If you’ve made it this far, you probably know that sophisticated avionics are a defining characteristic of new turbine aircraft. What you may not know is that the capability gap that once separated the top-end systems from the entry-level models has, for the most part, disappeared. In fact, when new avionics features emerge these days—GPS-capable navigators are a great example—they often debut at the low end of the market.
Recent advancements just reaching smaller turbine aircraft include synthetic vision, integrated hazard avoidance, and flight management computers that are (gasp) easy to use. These new systems also have room to grow, and are expected to be compatible with two key satellite navigation developments now being deployed: Wide Area Augmentation System (WAAS) and Automatic Dependent Surveillance-Broadcast (ADS-B).

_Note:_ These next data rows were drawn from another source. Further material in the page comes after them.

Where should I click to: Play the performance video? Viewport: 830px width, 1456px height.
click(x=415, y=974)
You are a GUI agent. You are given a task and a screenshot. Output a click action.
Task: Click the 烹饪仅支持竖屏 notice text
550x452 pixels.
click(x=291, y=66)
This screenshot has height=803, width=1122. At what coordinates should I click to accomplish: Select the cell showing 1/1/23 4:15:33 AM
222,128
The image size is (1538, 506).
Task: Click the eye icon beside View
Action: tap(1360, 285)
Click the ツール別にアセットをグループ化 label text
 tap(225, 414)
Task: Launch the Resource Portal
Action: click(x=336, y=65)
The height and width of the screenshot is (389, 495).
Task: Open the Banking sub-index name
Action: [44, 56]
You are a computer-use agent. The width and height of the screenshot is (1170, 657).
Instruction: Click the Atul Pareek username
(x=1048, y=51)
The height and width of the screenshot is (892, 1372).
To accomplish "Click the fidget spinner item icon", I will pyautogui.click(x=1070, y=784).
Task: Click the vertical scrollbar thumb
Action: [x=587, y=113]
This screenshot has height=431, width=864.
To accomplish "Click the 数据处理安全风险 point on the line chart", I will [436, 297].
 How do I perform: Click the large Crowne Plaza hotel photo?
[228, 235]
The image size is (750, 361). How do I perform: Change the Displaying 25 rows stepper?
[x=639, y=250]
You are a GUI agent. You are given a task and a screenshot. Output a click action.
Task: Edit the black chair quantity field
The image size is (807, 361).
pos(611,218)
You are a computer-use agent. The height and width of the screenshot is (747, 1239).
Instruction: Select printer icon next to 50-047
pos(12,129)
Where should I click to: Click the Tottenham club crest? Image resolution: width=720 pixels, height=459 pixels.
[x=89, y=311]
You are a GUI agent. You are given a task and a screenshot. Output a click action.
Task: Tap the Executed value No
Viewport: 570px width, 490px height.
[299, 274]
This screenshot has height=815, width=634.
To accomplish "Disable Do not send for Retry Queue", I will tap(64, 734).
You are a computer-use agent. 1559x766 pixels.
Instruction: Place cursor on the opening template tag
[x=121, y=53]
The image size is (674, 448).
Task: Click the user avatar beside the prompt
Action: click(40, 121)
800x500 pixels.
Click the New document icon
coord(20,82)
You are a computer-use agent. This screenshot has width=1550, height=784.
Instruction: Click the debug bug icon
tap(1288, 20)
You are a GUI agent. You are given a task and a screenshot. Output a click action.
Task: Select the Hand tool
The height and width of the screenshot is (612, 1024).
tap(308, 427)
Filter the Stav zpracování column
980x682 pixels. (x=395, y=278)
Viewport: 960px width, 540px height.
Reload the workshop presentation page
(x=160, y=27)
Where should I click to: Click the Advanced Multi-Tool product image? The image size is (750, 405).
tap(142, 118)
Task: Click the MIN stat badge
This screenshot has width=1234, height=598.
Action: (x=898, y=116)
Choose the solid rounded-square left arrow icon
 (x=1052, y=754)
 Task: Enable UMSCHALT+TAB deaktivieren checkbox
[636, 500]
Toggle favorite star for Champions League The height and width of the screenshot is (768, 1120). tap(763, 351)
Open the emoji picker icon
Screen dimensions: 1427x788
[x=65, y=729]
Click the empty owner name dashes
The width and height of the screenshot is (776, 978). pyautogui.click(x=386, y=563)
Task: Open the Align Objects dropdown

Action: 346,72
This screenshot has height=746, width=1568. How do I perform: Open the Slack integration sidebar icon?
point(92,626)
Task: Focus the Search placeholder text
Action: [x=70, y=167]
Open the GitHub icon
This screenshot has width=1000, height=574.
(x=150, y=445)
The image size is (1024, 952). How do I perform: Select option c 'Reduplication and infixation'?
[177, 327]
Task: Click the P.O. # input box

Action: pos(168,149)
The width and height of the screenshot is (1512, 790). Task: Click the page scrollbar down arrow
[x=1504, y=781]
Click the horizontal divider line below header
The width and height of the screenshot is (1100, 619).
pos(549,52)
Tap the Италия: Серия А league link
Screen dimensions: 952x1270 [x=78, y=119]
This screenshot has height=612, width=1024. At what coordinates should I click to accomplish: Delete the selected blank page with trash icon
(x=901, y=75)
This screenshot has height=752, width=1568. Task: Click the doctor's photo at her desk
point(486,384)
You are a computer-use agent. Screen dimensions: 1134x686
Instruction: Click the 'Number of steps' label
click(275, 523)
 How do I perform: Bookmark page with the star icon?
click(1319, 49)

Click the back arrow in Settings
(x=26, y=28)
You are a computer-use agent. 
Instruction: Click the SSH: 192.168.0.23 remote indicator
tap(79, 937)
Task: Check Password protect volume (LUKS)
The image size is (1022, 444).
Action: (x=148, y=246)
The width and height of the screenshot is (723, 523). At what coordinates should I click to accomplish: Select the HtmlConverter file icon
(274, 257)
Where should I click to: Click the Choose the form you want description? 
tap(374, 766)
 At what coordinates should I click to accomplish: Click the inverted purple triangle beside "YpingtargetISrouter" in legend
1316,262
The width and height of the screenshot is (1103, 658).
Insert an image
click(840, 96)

If there’s a flipside to this optimism, it’s that industry consolidation has thinned the avionics supplier herd to just a few corporate giants and niche players, limiting consumer choices. While system quality and performance are generally high, innovation is slow when compared with other electronics industries, as these manufacturers are understandably reticent to develop new capabilities that could—overnight—make their existing products seem dated. On the other hand, programmable units can often be upgraded through a simple software upgrade.
Bendix/King fell victim to this phenomenon after dominating general aviation avionics for decades, surrendering the field to Garmin and Avidyne—plucky upstarts unburdened by huge portfolios of aging “legacy” products. Bendix/King is still a significant player, but its identity has, to a great extent, been swallowed whole by its parent company, Honeywell. This company’s latest GA avionics offering, the Primus Apex system that recently debuted on the Pilatus PC-12, is branded Honeywell, perhaps in a bid to cash in on Big Red’s big-jet cachet. However, the company is now attempting to restore Bendix/King’s stately image with several new aftermarket cockpit displays.
While individual boxes offering targeted functionality are still available (the Sandel, Chelton, and Aspen displays come to mind) the big game is at the top end of the market. This has morphed into a battle between integrated systems that enable pilots to control (or at least monitor) their aircraft’s configuration and health to varying degrees. While some of these super systems can be added later, most join their host aircraft on the assembly line. The retrofit market for fully integrated systems is in its infancy, although aftermarket PFD/MFD display products are becoming common.
In terms of market share, there’s been a changing of the guard. Over the last three years, Garmin has come to dominate the integrated avionics market with its G1000 avionics suite usurping the (less integrated) Avidyne FlightMax Entegra as the platform of choice on a wide range of aircraft, from piston singles and twins, to turboprops and light jets. Garmin recently unveiled an optional synthetic vision system (SVS) product for the G1000, effectively forcing its rivals to scramble for their own SVS offerings or fall behind.
Avidyne, always keen to industry advances, subsequently introduced its SVS concept on a 15-inch display at EAA AirVentue in Oshkosh this year. The company isn’t saying when it will be available on its various displays. A third major player in this market, L-3 Communications Avionics Systems, just received FAA certification for its SmartDeck platform, and while no OEM (original equipment manufacturer) launch customer has yet been named, an early version is installed aboard the new SJ-50 Vision Cirrus jet, now in prototype form. It too plans to offer SVS as an additional capability to the integrated system.